Researchers evaluated data from 78 adults and 74 pediatric patients who underwent orthotopic liver transplantation for lethal genetic syndromes (LGS) between Feb. 1, 1984 and Sept. 9, 2012 at the University of California, Los Angeles. Diagnostic methods and treatment outcomes, including recurrence and graft and patient survival, were compared between groups.

Eighteen LGS were observed; the most common were Wilson’s disease and alfa-1-antitrypsin deficiency in the total and adult populations. Alfa-1-antitrypsin deficiency, urea cycle disorders and hyperoxaluria were most common among pediatric patients. Ninety-five percent of diagnoses relied on clinical signs, while chemical/biochemical tests were used in 76% of cases, histopathology in 61%, family history in 32% and genetic testing in 12% of the cohort.

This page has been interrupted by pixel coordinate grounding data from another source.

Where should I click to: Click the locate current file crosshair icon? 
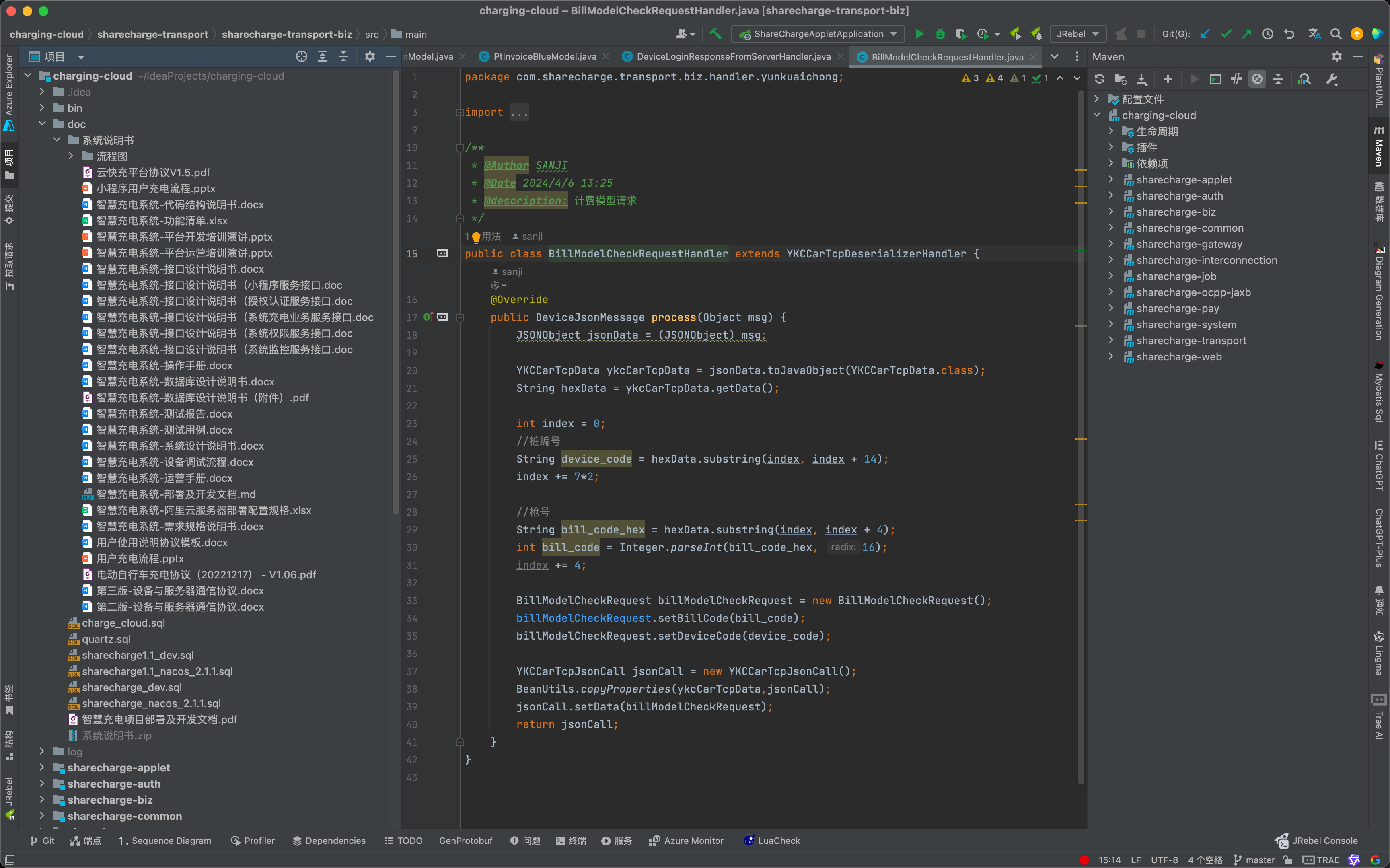pyautogui.click(x=301, y=56)
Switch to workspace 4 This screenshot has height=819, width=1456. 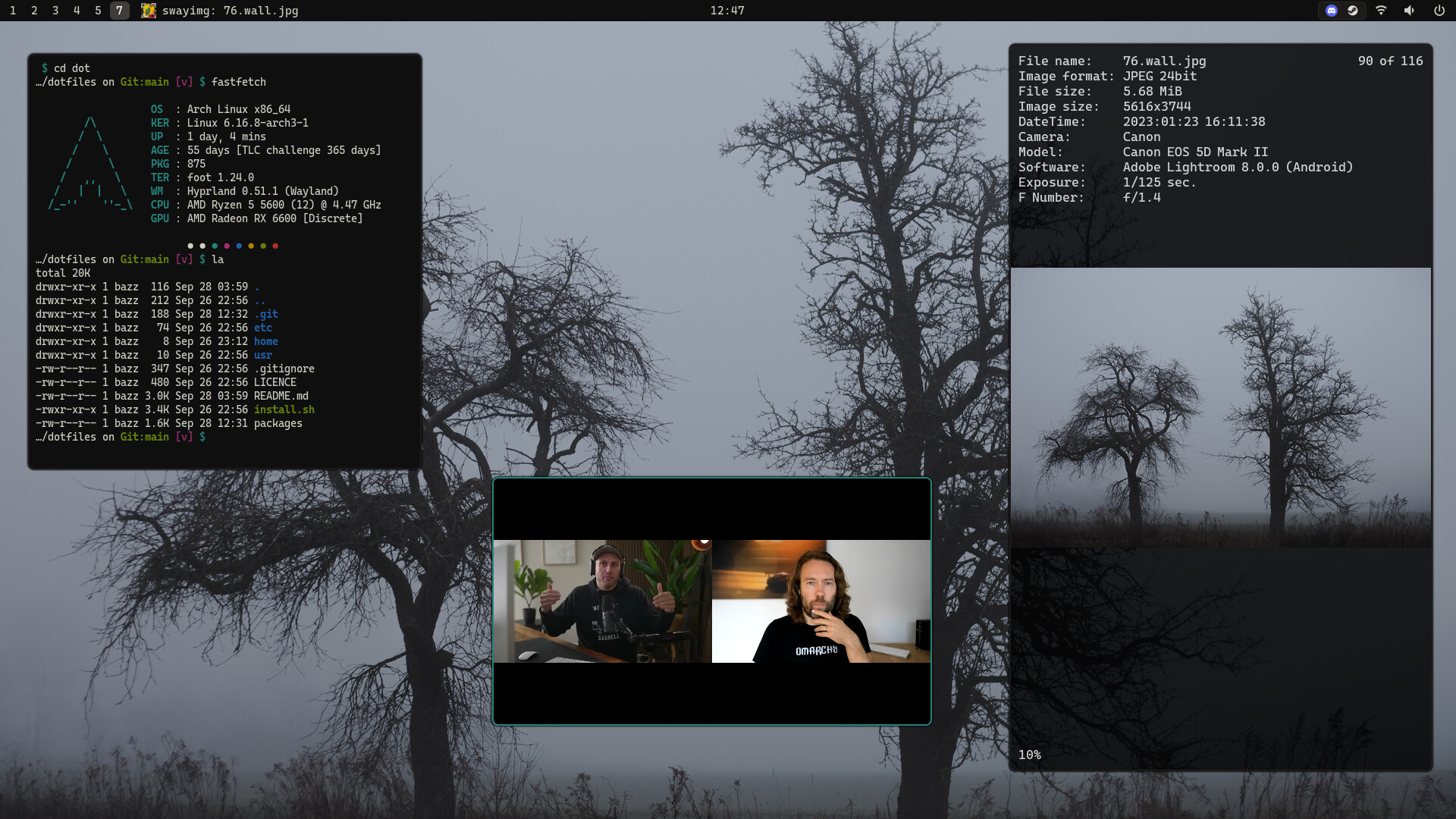click(x=77, y=11)
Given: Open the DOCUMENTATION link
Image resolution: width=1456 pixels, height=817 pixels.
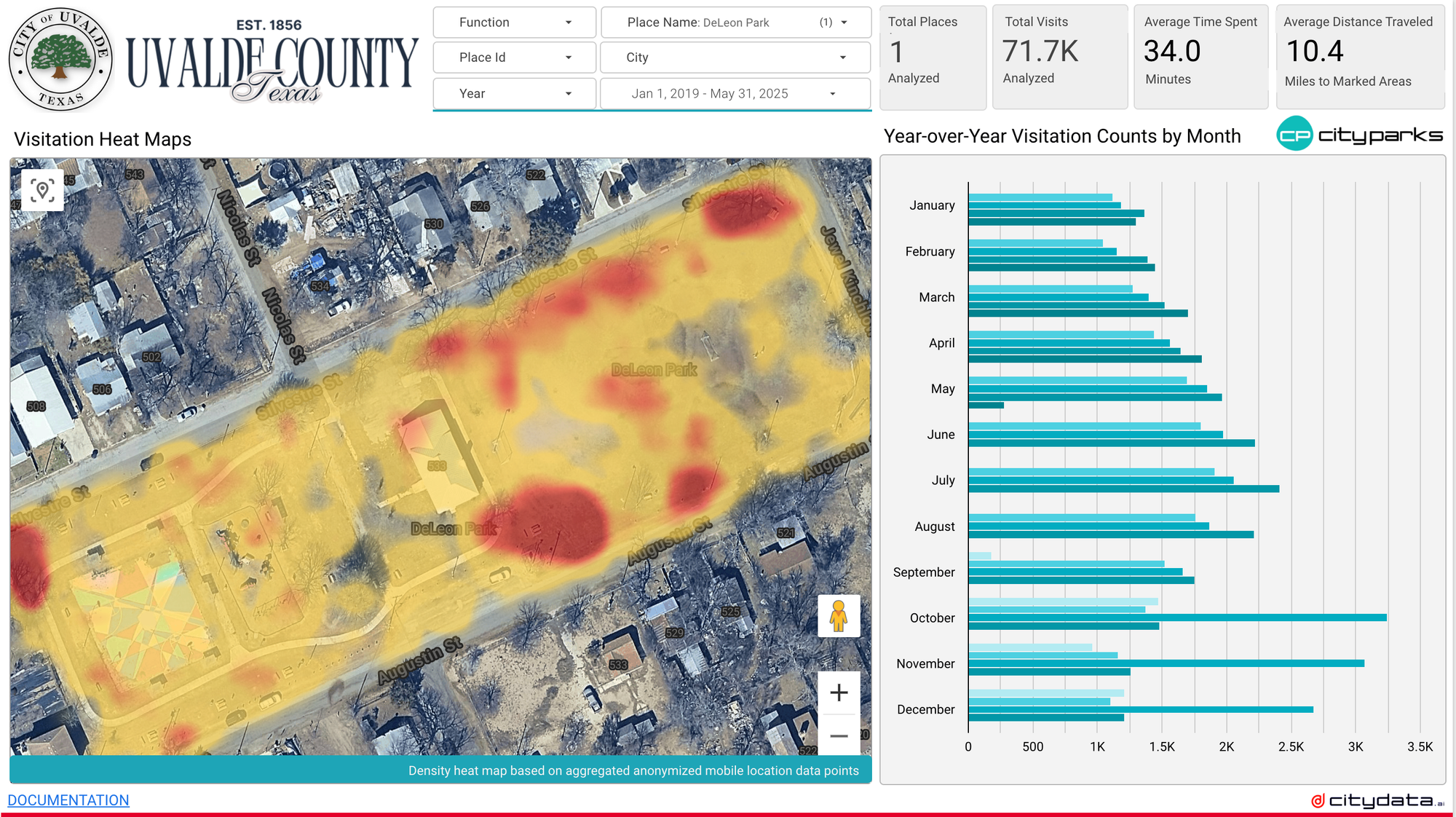Looking at the screenshot, I should pos(68,800).
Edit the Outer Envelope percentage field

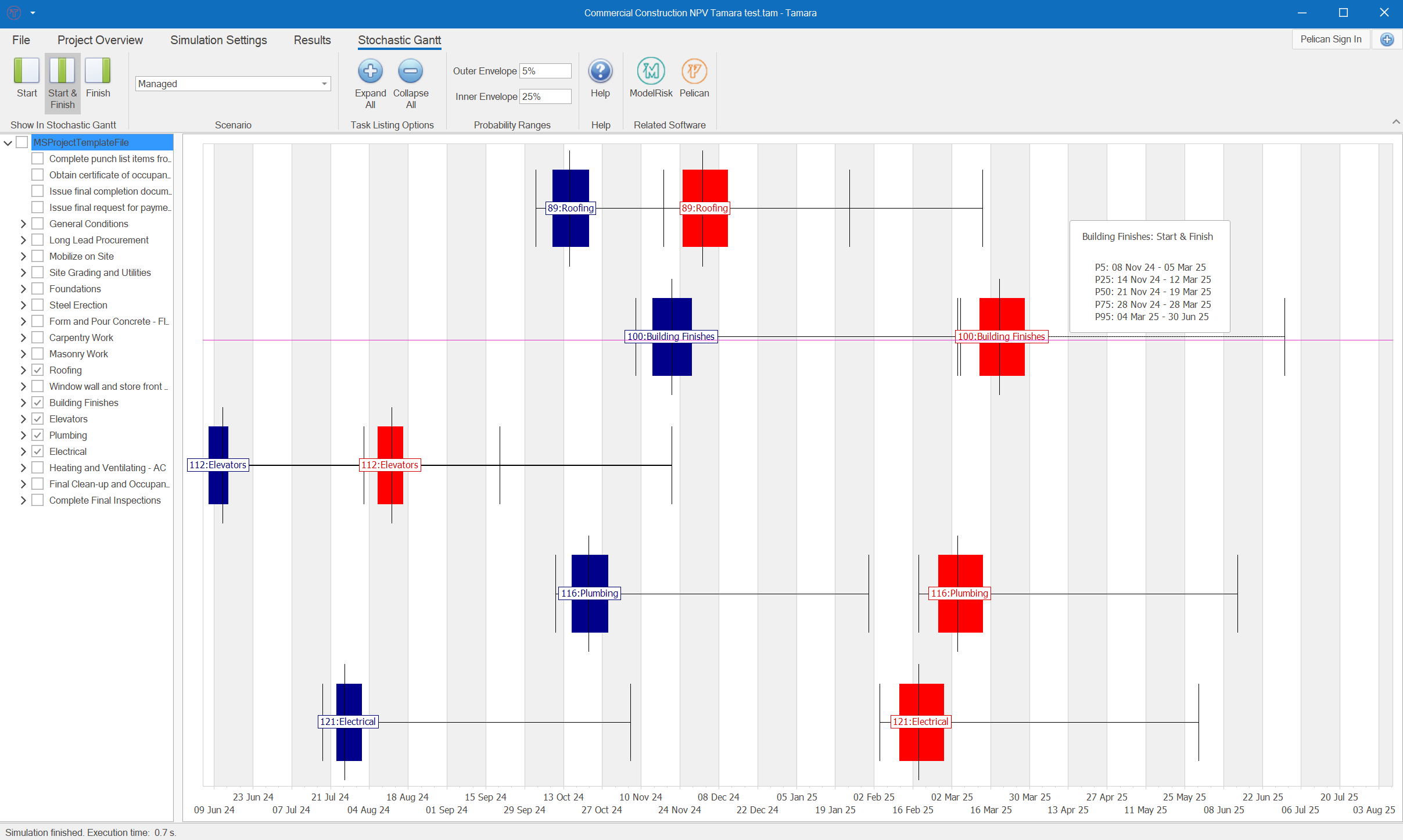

Recurrence occurred in one pediatric and one adult case. Rates of graft survival were not significantly different between groups. Patient survival rates were greater among children at 5 years (89% vs. 73% among adults) and 20 years (77% vs. 50%) (P=.009).

Advanced age (HR=2.18; 95% CI, 1.1-4.35 for adults vs. pediatric patients), preoperative life support (HR=2.68; 95% CI, 1.28-5.64) and earlier transplantation (HR=3.41; 95% CI, 1.52-7.65) were independently associated with increased mortality risk via multivariate analysis. Cold ischemia time of more than 10 hours and a MELD score greater than 24 were associated with mortality rates in subgroup analysis of 94 patients with evaluable MELD scores.

“This is the first study to compare outcomes for pediatric and adult patients undergoing liver transplantation for LGS at a single center,” the researchers wrote. “Liver transplantation was highly successful as a therapy for the underlying LGS and achieved excellent long-term survival in pediatric and adult patients, with an extremely low recurrence rate of the underlying diseases.

“We propose that liver transplantation for LGS represents a model of personalized genomic medicine by providing gene therapy through solid organ transplantation.”